From Alien to Ally: Business Transformation Lessons from Resident Alien

Picture this: You’ve just landed in a new town where no one knows you, few trust you, and most are bracing for the storm you’re meant to guide them through. Sounds like science fiction? Welcome to life as a Transformation Manager.

Managing a business transition—especially one involving rightsizing, vision shifts, and operating model overhauls—mirrors the plot of Resident Alien, the hit Syfy show where an extraterrestrial disguised as Dr. Harry Vanderspeigle ends up living among humans he was initially sent to destroy.

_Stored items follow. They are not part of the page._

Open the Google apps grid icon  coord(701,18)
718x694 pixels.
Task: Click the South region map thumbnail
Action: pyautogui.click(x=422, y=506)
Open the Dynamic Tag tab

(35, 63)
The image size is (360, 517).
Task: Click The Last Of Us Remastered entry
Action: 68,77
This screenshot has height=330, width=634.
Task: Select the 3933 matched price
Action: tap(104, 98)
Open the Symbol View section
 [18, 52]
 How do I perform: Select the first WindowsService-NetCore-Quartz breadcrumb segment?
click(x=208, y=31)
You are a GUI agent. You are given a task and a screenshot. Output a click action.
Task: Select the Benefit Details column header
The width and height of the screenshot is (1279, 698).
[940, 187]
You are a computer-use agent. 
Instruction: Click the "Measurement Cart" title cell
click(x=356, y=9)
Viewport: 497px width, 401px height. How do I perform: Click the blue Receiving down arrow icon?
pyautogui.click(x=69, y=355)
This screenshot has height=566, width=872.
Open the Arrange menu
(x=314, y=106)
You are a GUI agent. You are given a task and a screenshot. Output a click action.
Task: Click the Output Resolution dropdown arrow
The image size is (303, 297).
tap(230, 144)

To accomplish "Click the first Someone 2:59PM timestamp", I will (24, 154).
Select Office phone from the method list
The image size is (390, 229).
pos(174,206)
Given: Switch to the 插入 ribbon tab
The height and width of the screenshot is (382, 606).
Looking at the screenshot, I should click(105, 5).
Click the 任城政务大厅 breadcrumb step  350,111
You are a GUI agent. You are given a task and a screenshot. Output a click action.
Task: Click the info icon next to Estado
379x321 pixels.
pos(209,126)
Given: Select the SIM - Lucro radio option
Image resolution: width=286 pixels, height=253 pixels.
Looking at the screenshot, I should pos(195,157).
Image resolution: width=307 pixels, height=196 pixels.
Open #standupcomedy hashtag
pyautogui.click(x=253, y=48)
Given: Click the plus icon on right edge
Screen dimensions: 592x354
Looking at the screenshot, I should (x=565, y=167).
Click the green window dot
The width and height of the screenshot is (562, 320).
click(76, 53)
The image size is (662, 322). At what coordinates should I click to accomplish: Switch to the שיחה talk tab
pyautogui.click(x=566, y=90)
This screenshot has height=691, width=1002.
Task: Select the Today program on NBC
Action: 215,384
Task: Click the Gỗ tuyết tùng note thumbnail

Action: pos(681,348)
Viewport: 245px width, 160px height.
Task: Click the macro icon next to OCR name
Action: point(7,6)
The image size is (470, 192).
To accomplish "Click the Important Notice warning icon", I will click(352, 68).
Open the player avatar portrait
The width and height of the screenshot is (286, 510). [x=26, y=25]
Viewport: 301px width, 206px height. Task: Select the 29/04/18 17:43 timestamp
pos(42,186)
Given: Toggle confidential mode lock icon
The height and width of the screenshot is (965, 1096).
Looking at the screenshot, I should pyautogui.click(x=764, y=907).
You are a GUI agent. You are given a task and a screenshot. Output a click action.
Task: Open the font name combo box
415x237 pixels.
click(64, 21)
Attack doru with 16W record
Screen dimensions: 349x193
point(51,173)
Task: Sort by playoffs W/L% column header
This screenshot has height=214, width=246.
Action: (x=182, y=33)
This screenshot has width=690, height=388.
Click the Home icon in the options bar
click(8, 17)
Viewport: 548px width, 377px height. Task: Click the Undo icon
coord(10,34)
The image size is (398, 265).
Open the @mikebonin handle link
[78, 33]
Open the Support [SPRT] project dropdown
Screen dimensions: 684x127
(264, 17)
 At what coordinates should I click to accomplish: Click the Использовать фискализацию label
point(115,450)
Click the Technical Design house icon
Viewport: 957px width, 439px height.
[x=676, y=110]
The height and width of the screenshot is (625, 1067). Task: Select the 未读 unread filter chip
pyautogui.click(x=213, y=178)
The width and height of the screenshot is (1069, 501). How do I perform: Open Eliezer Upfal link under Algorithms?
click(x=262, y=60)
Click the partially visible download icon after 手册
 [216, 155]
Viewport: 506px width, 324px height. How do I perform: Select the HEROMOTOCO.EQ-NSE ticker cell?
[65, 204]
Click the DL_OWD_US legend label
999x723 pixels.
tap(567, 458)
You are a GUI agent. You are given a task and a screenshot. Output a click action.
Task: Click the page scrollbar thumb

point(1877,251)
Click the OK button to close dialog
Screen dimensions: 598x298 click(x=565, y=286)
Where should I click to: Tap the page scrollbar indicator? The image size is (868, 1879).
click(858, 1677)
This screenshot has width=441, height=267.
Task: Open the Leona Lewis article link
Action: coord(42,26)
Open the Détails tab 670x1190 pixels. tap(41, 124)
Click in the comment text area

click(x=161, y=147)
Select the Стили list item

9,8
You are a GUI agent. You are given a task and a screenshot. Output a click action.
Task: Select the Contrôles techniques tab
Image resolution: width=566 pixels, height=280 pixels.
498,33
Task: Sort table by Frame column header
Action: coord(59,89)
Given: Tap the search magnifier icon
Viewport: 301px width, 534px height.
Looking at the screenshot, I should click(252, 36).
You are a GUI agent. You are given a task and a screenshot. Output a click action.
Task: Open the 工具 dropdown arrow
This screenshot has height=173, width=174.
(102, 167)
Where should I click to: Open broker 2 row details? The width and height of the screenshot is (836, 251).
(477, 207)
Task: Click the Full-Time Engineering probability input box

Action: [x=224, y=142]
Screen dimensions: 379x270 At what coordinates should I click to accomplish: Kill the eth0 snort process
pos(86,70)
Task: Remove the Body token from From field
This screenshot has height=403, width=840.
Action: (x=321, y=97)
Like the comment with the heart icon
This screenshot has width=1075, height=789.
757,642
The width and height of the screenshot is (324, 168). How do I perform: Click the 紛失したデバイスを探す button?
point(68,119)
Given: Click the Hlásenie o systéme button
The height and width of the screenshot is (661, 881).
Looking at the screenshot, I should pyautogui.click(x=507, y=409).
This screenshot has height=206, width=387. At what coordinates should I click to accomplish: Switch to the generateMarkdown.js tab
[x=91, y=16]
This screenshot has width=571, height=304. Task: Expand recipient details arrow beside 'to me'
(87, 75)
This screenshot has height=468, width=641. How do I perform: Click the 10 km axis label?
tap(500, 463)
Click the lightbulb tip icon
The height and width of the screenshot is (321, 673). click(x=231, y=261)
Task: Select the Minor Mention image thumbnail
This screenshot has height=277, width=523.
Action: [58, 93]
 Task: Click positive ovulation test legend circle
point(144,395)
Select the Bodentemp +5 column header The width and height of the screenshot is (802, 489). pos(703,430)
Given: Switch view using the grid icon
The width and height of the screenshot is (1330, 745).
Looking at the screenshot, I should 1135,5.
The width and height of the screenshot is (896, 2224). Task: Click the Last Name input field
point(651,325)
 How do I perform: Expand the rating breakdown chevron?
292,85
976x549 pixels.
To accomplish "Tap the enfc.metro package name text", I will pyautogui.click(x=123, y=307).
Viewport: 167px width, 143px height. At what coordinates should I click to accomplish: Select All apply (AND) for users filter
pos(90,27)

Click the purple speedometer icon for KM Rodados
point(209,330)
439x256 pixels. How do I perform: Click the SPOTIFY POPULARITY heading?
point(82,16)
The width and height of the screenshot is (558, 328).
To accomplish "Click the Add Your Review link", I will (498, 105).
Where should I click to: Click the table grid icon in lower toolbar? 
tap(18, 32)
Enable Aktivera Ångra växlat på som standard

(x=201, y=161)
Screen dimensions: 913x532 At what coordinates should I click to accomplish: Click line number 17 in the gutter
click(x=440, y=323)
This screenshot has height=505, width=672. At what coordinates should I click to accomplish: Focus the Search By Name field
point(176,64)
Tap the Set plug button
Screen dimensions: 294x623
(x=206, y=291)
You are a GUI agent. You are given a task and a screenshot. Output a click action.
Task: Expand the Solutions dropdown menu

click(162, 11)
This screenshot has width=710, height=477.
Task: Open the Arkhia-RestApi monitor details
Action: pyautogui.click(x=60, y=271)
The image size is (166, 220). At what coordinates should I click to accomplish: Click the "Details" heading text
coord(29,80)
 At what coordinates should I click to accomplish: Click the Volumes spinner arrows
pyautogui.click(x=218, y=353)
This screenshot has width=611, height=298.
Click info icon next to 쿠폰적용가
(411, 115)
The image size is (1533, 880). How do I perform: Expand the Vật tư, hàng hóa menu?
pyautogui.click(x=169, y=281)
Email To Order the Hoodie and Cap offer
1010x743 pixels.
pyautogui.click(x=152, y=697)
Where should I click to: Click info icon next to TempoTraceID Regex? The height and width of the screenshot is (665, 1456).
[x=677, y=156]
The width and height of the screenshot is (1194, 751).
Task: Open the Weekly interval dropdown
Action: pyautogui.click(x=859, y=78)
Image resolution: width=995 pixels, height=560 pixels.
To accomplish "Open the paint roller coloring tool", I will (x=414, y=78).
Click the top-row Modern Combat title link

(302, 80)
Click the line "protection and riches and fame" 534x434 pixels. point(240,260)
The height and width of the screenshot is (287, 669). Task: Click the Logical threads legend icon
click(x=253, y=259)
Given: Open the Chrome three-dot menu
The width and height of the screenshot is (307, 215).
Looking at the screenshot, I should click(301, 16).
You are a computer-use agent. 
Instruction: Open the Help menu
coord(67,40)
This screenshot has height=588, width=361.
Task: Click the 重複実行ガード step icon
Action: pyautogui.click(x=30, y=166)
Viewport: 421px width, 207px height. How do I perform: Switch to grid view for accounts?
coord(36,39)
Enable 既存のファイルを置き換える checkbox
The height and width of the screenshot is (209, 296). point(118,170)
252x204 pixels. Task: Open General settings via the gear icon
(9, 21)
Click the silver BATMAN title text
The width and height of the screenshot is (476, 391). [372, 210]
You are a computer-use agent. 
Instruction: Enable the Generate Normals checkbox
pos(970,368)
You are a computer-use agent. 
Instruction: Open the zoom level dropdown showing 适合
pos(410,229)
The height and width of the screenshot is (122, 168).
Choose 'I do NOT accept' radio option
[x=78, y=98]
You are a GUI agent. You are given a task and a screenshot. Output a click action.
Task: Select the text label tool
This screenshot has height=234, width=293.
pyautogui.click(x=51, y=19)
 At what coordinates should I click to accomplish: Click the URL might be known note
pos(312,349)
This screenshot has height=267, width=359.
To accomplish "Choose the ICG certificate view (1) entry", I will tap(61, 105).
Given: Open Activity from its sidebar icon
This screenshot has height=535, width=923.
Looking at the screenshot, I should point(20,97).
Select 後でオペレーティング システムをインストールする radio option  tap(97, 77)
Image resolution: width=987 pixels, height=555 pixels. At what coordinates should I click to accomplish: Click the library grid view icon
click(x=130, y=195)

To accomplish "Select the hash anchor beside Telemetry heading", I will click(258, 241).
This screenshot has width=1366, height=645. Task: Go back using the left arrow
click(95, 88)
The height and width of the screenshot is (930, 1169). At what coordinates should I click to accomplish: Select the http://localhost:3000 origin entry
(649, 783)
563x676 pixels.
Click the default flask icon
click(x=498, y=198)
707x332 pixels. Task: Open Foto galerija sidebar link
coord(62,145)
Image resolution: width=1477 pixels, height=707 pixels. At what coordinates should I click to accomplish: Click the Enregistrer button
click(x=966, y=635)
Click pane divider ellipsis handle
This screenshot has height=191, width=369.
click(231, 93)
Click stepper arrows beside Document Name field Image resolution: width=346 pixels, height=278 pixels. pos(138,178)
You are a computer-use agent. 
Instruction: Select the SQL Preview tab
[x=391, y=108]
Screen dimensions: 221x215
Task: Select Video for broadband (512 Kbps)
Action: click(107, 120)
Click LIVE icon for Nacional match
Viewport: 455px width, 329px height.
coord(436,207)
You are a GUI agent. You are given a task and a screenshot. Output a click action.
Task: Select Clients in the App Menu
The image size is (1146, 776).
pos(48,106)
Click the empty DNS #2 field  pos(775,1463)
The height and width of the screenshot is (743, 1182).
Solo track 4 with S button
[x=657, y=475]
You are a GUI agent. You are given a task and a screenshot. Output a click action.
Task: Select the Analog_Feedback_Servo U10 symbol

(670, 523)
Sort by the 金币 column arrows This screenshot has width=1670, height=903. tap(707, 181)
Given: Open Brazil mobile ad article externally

In my current role as transition lead preparing a company for Day 1 operations, I’ve often felt like Harry: an outsider dropped into a community during a time of fear, suspicion, and immense change. Here’s how lessons from Harry’s journey can guide anyone tasked with leading through chaos.


1. You’re Not the Hero… Yet

“Humans are irrational, emotional, and messy. And now I’m becoming one of them.” – Harry

In the early days of transition planning, people saw me not as a leader but as the face of disruption—the person who would oversee job losses, restructure teams, and triple workloads. Their anxiety wasn’t personal; it was systemic. Like Harry arriving in Patience, Colorado, I realized I needed to earn their trust, not demand it.

The lesson: As a transformation leader, you’re not a savior—at least not at first. Show empathy, listen actively, and acknowledge the fear. Don’t dismiss concerns with forced optimism. Validate their reality before asking them to embrace a new one.


2. See Through Their Eyes

One of Resident Alien’s strengths is how it frames humanity through an alien lens—turning our routines into bizarre rituals and our logic into contradictions. When I listened to the frontline team’s concerns about absorbing three roles, losing peers, and still performing at full speed, I stopped seeing them as “resistors” and started seeing them as survivors.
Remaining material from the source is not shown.